Exercise prompt :: As written and without pictures, set down the lines from the one that contains "Where should I" through the end of the data.

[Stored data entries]

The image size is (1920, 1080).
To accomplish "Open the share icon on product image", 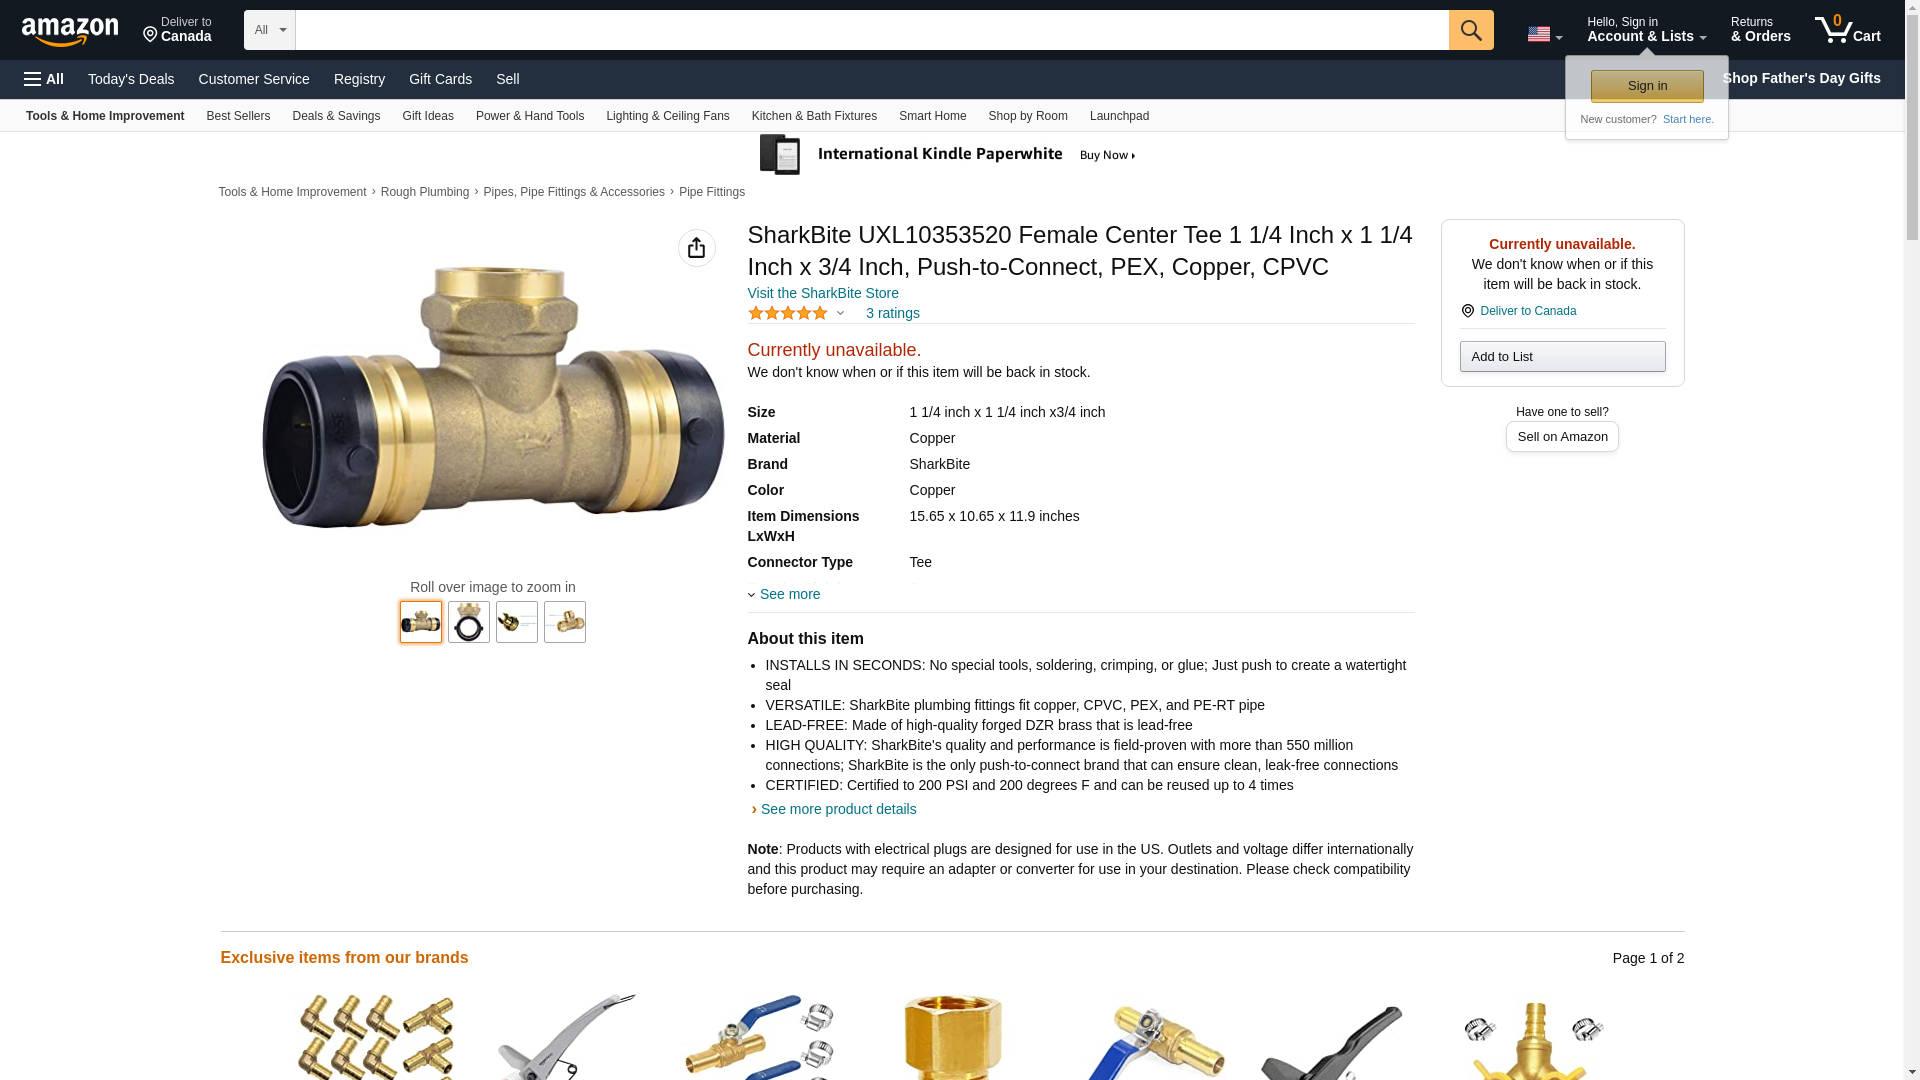I will click(696, 248).
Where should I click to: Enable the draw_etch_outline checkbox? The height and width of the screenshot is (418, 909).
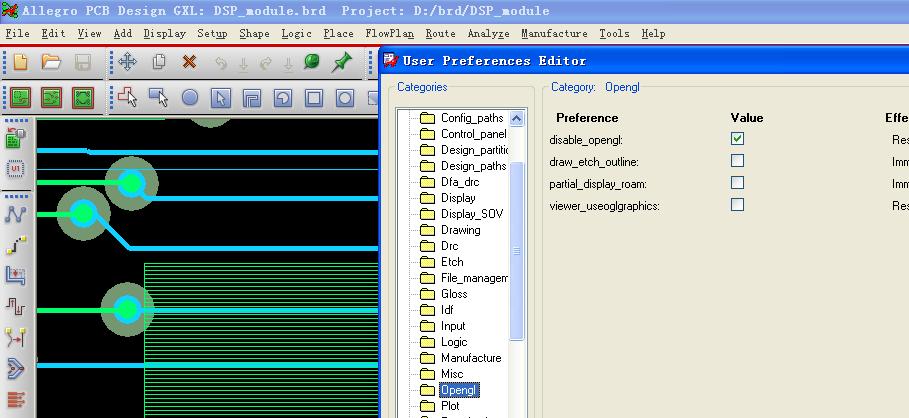(737, 161)
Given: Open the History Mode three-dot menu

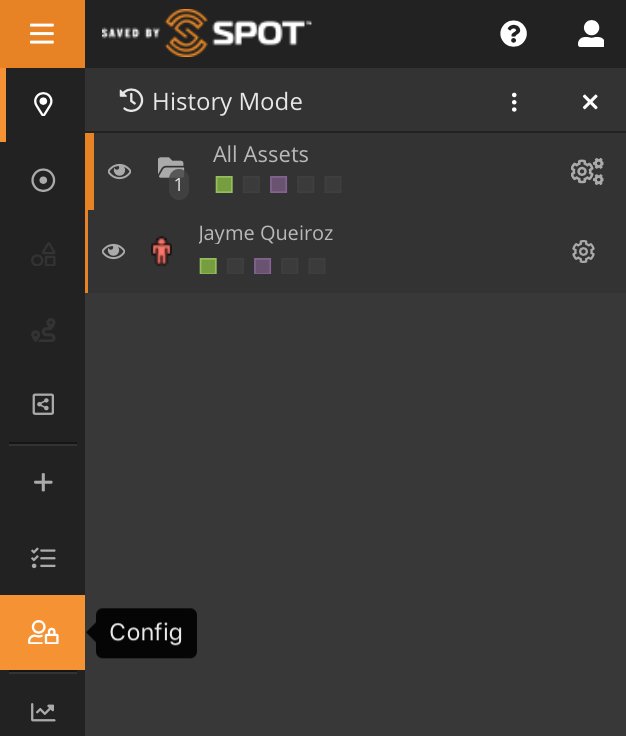Looking at the screenshot, I should point(514,102).
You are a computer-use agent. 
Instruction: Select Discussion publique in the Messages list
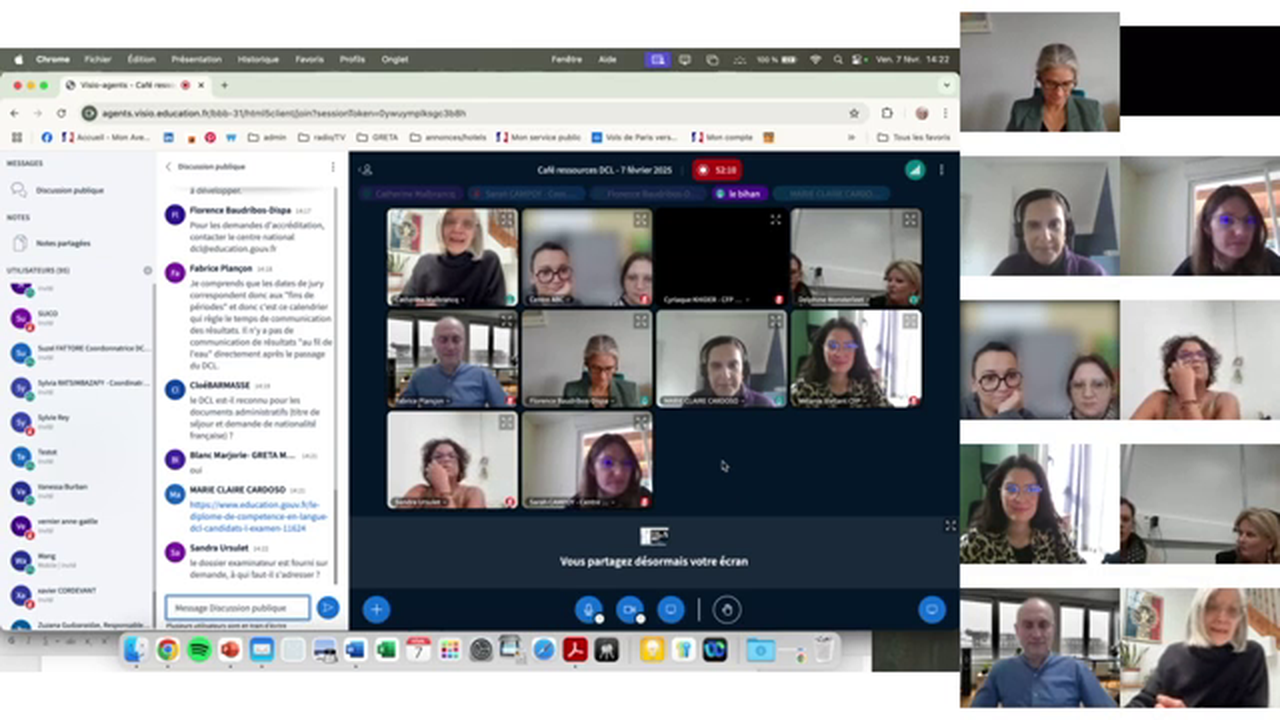[x=69, y=190]
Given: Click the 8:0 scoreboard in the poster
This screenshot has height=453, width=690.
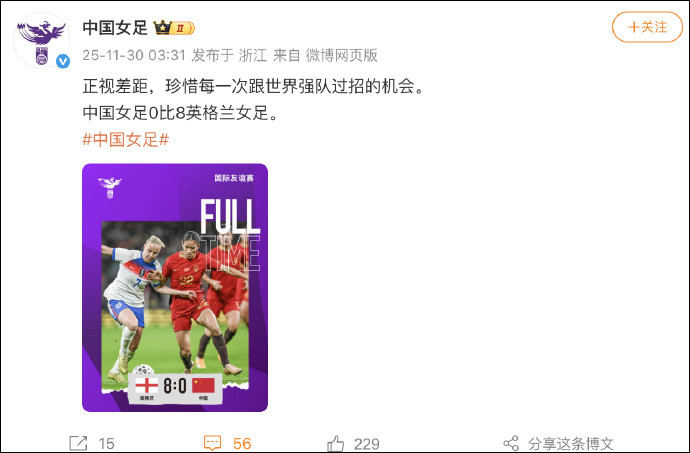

Solution to the exercise ::
Where should I click to: Enable the draw_etch_outline checkbox? The height and width of the screenshot is (418, 909).
(737, 161)
Given: Open the History Mode three-dot menu

Looking at the screenshot, I should point(514,102).
You are a computer-use agent. 
Instruction: Select Discussion publique in the Messages list
[x=69, y=190]
Given: Click the 8:0 scoreboard in the poster
This screenshot has height=453, width=690.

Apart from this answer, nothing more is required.